Australian satirical group The Chaser are in hot water for yet again taking a joke just a little bit too far.
Made up of the group’s original trio — Charles Firth, Dominic Knight and Chas Licciardello, the comedians — who are well known for their outrageous ploys especially when politicians are involved — have had their Twitter account suspended after changing the name to “Donald J Trump”.
Just as the US election got underway in the United States overnight, the comedians changed their official @chaser account to a photo of the current US president accompanied by a one-line Tweet: “Don’t vote for me, I’m a massive idiot.”
Twitter then responded by de-verifying the account (i.e. removing the blue tick) and then later suspended the account entirely.

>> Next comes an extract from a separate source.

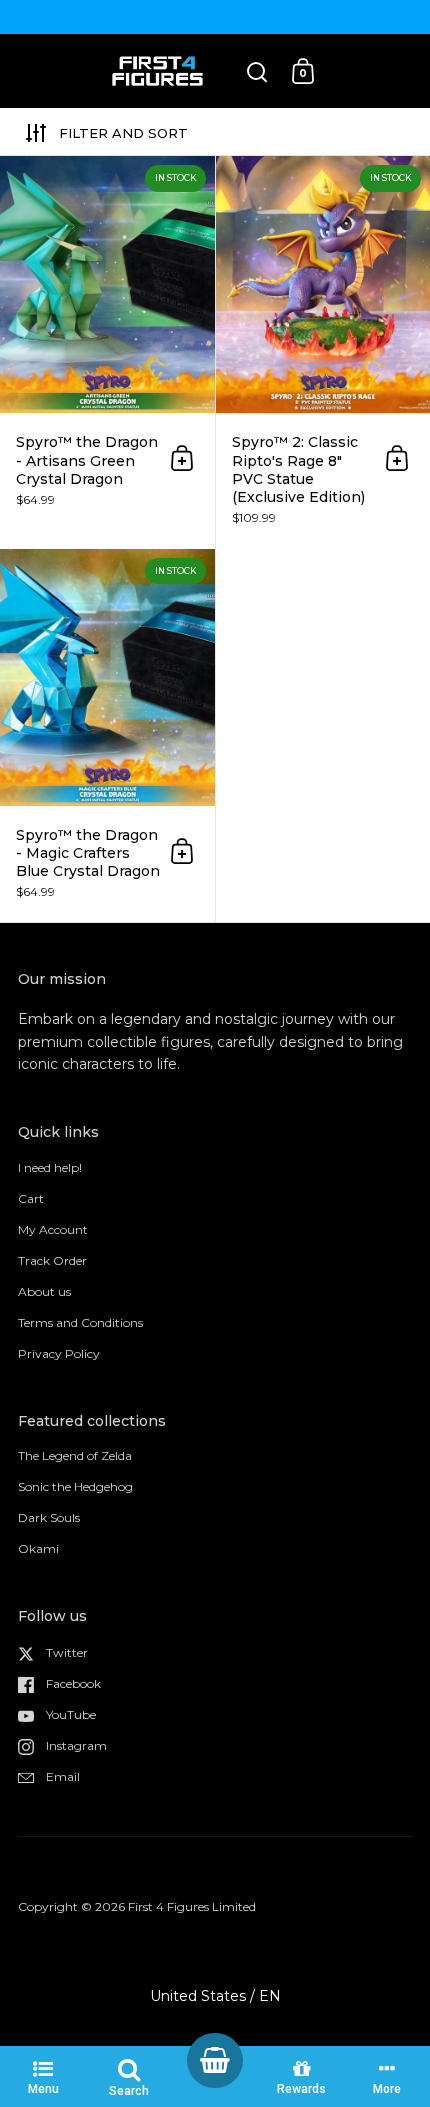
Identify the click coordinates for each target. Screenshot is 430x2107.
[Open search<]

But why did Twitter take such drastic action over a prank?
Twitter’s Impersonation Policy
According to the official help page of the site, impersonating someone is a “violation of the Twitter Rules.”
“Twitter accounts that pose as another person, brand, or organization in a confusing or deceptive manner may be permanently suspended under Twitter’s impersonation policy,” the rules state.
Accounts with “similar usernames” or that are “similar in appearance” i.e. the same profile image “are not automatically in violation of the impersonation policy”.
“In order to violate our impersonation policy, the account must portray another entity in a misleading or deceptive manner.”
In order for an account to be removed, like The Chaser’s, it must meet one or both criteria:
— The user shares your name but has no other commonalities, or
— The profile clearly states it is not affiliated with or connected to any similarly-named individuals or brands.
It’s also interesting to note that Twitter reviews impersonation claims once a report is made, meaning that someone had to report the account for it to be looked at.
“We do not actively monitor users’ content,” it read.
The Chaser’s Response
The Chaser’s website editor, Cam Smith told The Daily Mail that they “understand why Twitter would do this” because “it would not be out of the ordinary for Trump to tweet something so outlandish.”
“If anything, this would have been one of his more reasonable tweets, so we could see how people might get mixed up.”
According to Smith, it only took 20 minutes for the social media site to un-verify the account but quipped that it took them almost four years to start fact-checking the actual president.”
“I guess that’s to be expected, though. We all know comedians’ words are much more dangerous than those of the guy who controls 50 per cent of the world’s nukes.”